The evil Quazelzeg, lord of the dark and master of soulless ``unliving'' creatures, does his dastardly best to warp minds and break spirits. But he never really stands a chance against the virtuous young ``bards,'' their singing dragons, and hosts of helpful ``speaking animals.''
This is rollicking high fantasy decked out in magical powers and lyrical lyres reminiscent of Susan Cooper's award-winning ``The Dark Is Rising'' series.
In The Warriors of Taan, by Louise Lawrence (Harper & Row, New York, $12.95, 249 pp., ages 12 and up), crusader-like chieftains armed with crossbows and knives roar off to battle astride hairy yarrucks.
Outnumbered and outgunned by Outworlders equipped with rocket launchers and laser tanks, the warriors nevertheless prevail - thanks to a last-minute alliance forged with the peace-loving Sisterhood and birdlike Stonewraiths.
There's plenty of action in this futuristic saga. But the excitement is dulled by too many imposed messages about the virtues of womanly peace and love, and further weighted down with an ominous mood.
Plagues, and asides on communal birth control, of all things, do little to relieve the oppression. This will probably appeal to hard-core sci-fi fans, but it is a disappointing sequel to the author's evocative ``Moonwind.''
Sandwriter, by Monica Hughes (Henry Holt, New York, $12.95, 159 pp., ages 12 and up), introduces a similarly unfamiliar land - the desert island state of Roshan - that comes complete with heroic prince and princess, oases, mirages, and hooded figures flitting in and out of threatening sandstorms.
The author works hard to duplicate the kinds of believable settings and characters that made her Isis trilogy so popular, but keeps falling into one pretentious trap after another.
Declarations, such as ``The first step in wisdom is being aware that one knows nothing,'' have a hollow ring, and it's difficult to visualize the monstrous kroklyns and shabby lemas that comprise Roshan's beastly population. Still, this is a suspenseful tale.
The audience for Born Into Light, by Paul Samuel Jacobs (Scholastic, New York, $11.95, 149 pp., ages 11 and up), is more difficult to define, but may be just as devoted.
This is a quiet story, a look back to a rustic New England town of the early 1900s.

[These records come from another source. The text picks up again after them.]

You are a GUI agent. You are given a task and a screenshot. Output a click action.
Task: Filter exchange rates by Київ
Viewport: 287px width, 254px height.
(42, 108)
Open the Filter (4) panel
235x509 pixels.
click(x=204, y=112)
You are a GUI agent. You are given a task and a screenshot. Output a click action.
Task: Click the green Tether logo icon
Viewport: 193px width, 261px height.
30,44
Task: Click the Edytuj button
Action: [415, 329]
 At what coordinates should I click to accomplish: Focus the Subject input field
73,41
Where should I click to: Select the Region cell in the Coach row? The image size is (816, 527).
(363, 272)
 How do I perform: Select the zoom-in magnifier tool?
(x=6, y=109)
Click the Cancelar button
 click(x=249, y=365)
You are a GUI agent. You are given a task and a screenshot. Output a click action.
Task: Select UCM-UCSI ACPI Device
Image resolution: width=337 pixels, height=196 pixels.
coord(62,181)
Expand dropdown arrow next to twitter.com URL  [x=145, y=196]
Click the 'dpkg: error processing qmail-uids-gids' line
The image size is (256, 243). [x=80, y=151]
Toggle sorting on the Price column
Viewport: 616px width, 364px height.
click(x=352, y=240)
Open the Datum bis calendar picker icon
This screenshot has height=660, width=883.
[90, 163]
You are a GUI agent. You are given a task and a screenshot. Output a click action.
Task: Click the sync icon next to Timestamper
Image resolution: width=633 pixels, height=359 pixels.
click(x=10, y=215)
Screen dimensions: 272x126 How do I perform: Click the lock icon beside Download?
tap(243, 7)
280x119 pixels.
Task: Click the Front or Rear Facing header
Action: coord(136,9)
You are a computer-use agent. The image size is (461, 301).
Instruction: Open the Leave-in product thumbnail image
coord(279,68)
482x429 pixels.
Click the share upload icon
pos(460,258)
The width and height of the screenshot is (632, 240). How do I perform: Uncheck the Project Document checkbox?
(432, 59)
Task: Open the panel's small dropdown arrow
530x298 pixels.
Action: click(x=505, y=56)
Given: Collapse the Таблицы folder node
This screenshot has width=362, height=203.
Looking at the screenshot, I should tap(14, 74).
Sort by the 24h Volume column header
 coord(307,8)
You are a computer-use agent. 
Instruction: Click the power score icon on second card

Several feral children are discovered in the woods one spring day and subsequently adopted by a local family.
As they grow up with their human siblings, it becomes apparent that some unknown destiny awaits the children from the stars.
Although the resolution of their mission on earth may disturb younger readers, the author makes some touching points about the humanity of ordinary people involved in extraordinary events.
Stinker from Space, by Pamela Service (Scribner's, New York, $11.95, 83 pp., ages 8 to 12), is a mischievous lark of a sci-fi adventure, fine-tuned for voracious middle readers.
The premise requires a hyperspace suspension of belief, as Tsynq Yr, a crack extraterrestrial space pilot from the Sylon Confederacy, crash-lands his spaceship in the American Midwest and transfers his remarkable intelligence into the body of a passing skunk.
Nicknamed ``Stinker'' by the two youngsters who agree to help him hijack a space shuttle for his return home, Tsynq Yr spends his time browsing through NASA publications and scarfing up Chocolate Peanut Nuggets.
Ridiculous as it sounds, it works - thanks to the author's whimsical broad brush and clear attention to detail.